Too high a positive charge will limit solute penetration to the superficial zone as the carrier binds too strongly to the negatively charged aggrecan groups of the cartilage matrix. Conversely, carriers that are able to take advantage of weak and reversible charge interactions penetrate through the deep zone of tissue. An optimally charged drug carrier, however, would not only penetrate the deep zones of tissue, but would also demonstrate a high intra-tissue uptake, which can be determined using the fluorescence measurements of the equilibrium bath and tissue wet weight, as shown.
Non-equilibrium diffusion transport experiments result in a data generated curve with a gradually increasing slope. The initial part of the curve represents solute diffusion through the cartilage as solute matrix binding interactions occur. Once solutes reach the downstream chamber, the slope of the curve increases as the fluorescence readings increase over time.
This second part of the curve then reaches a steady slope, representing steady state diffusion. The X-intercept of a tangential line drawn at the steady state portion of the curve indicates the time it takes to reach steady state diffusion or tau lag. Following solution transfer from the upstream to the downstream chamber, a spike in fluorescence is observed, at which point the stabilized fluorescence intensity can be used to correlate the fluorescence to the concentration.
The representative effective diffusivity and steady state diffusion values can then be calculated, as indicated. Note that the steady state diffusivity is two orders of magnitude higher than the effective diffusivity as a result of all of the charge-based binding sites being occupied. Thus, at this point, diffusion is based on size and not charge, resulting in similar steady state diffusion values among CPCs of same size.

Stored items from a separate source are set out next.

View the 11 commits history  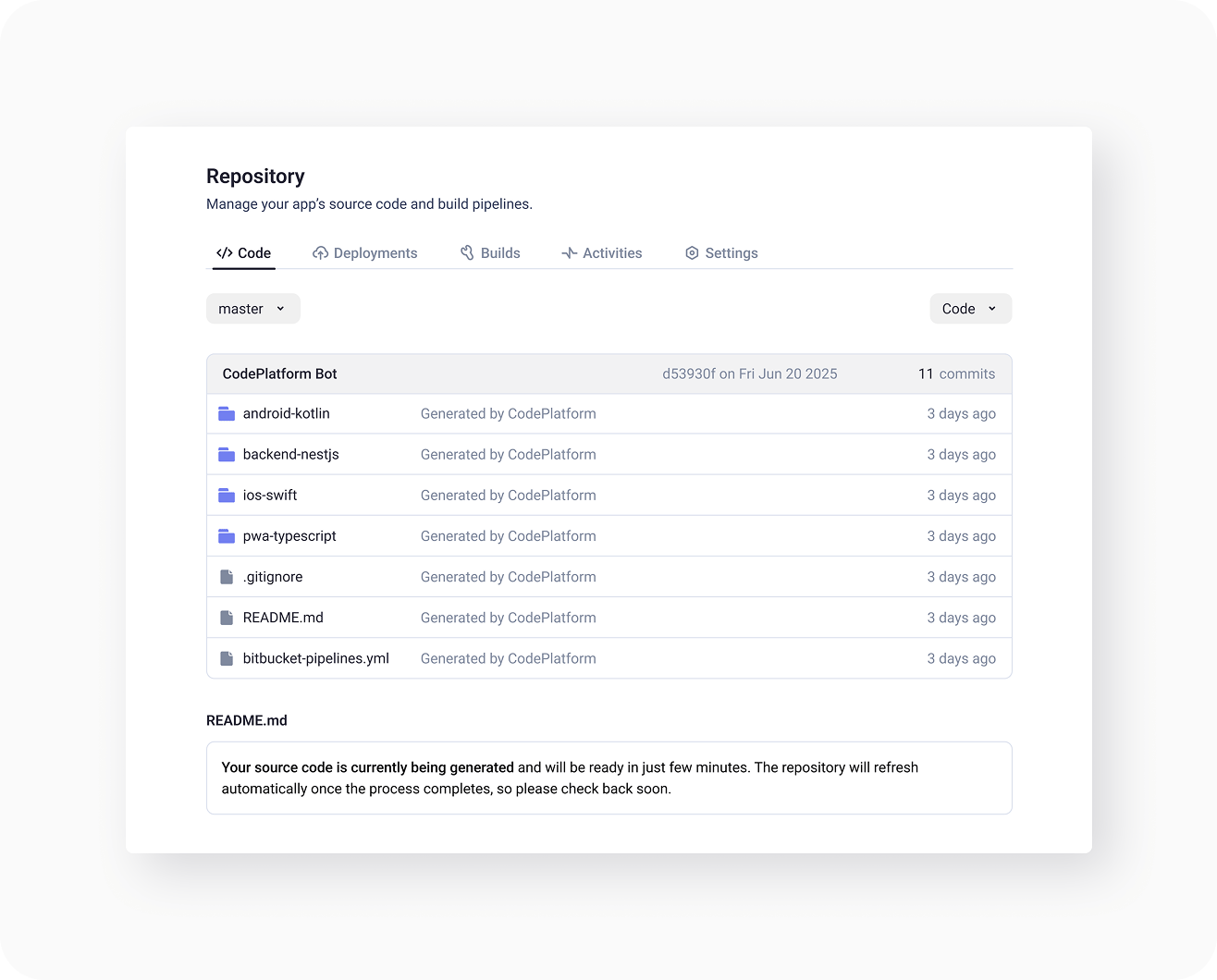pyautogui.click(x=956, y=374)
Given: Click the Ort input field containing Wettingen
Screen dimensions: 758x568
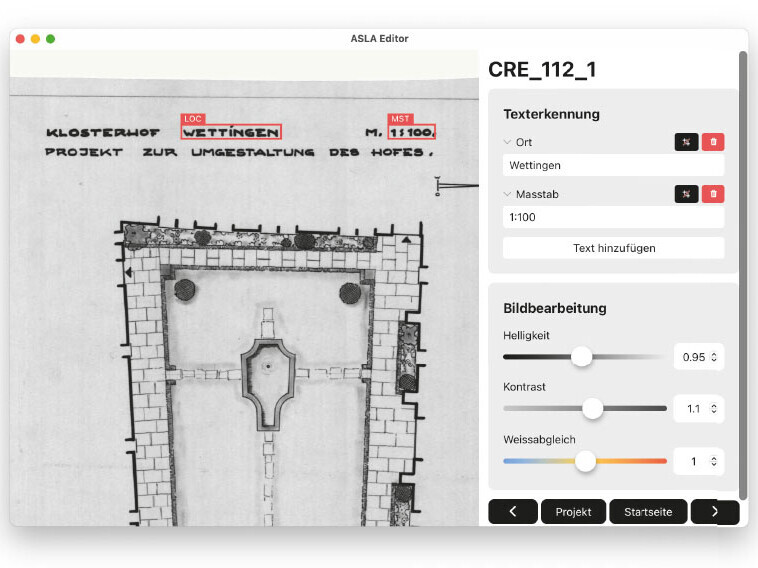Looking at the screenshot, I should point(613,165).
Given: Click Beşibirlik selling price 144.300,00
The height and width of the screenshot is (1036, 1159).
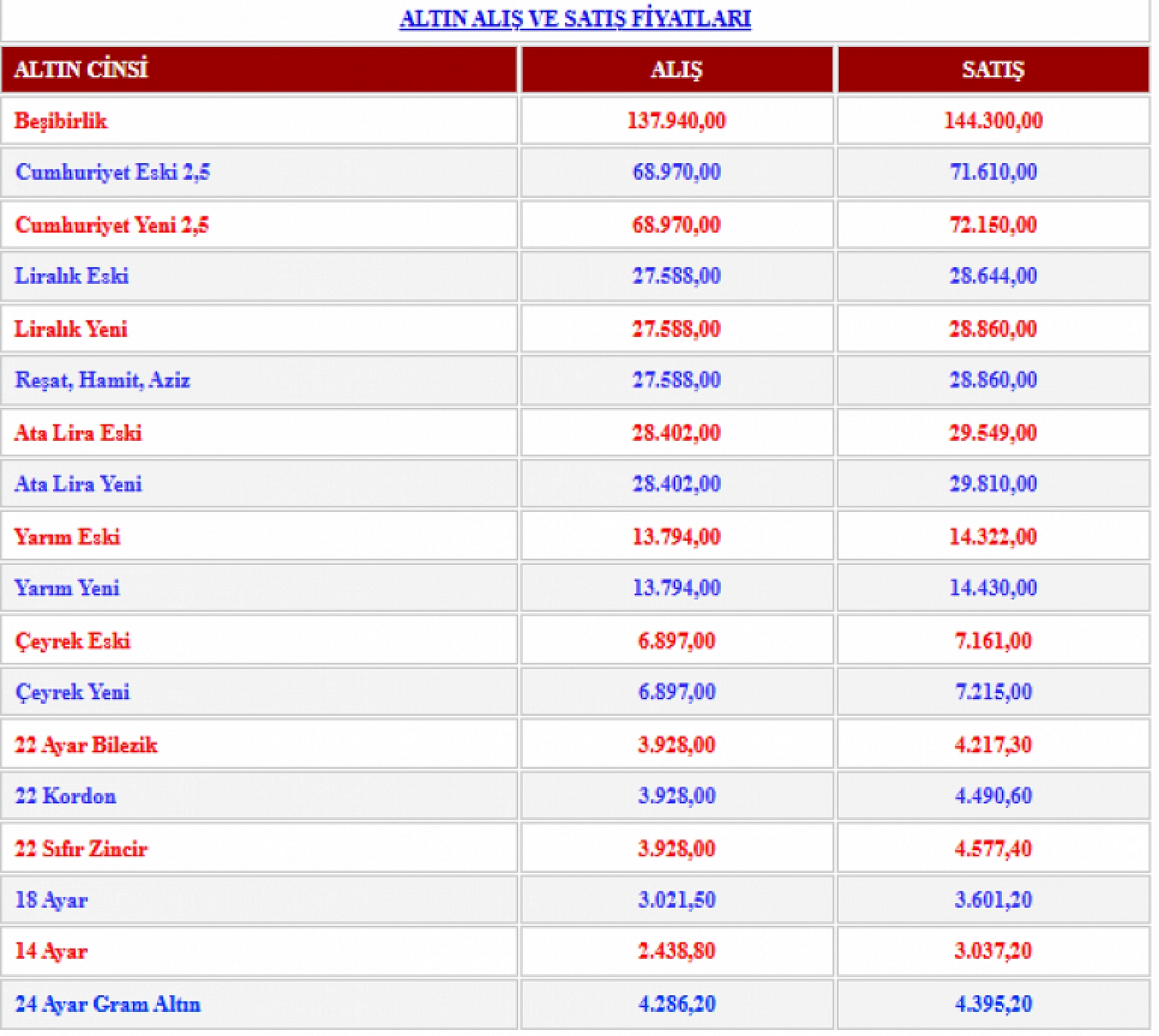Looking at the screenshot, I should point(992,121).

Maintain explant hydration and minimize solution evaporation throughout the experiment to prevent changes in the cartilage morphology and the solution concentration, respectively, and to ensure accurate and reproducible data acquisition. Following the design of an optimally charged drug carrier, various conjugation techniques can be utilized to modify drugs for enhanced tissue targeting and to facilitate evaluation of their biological efficacy.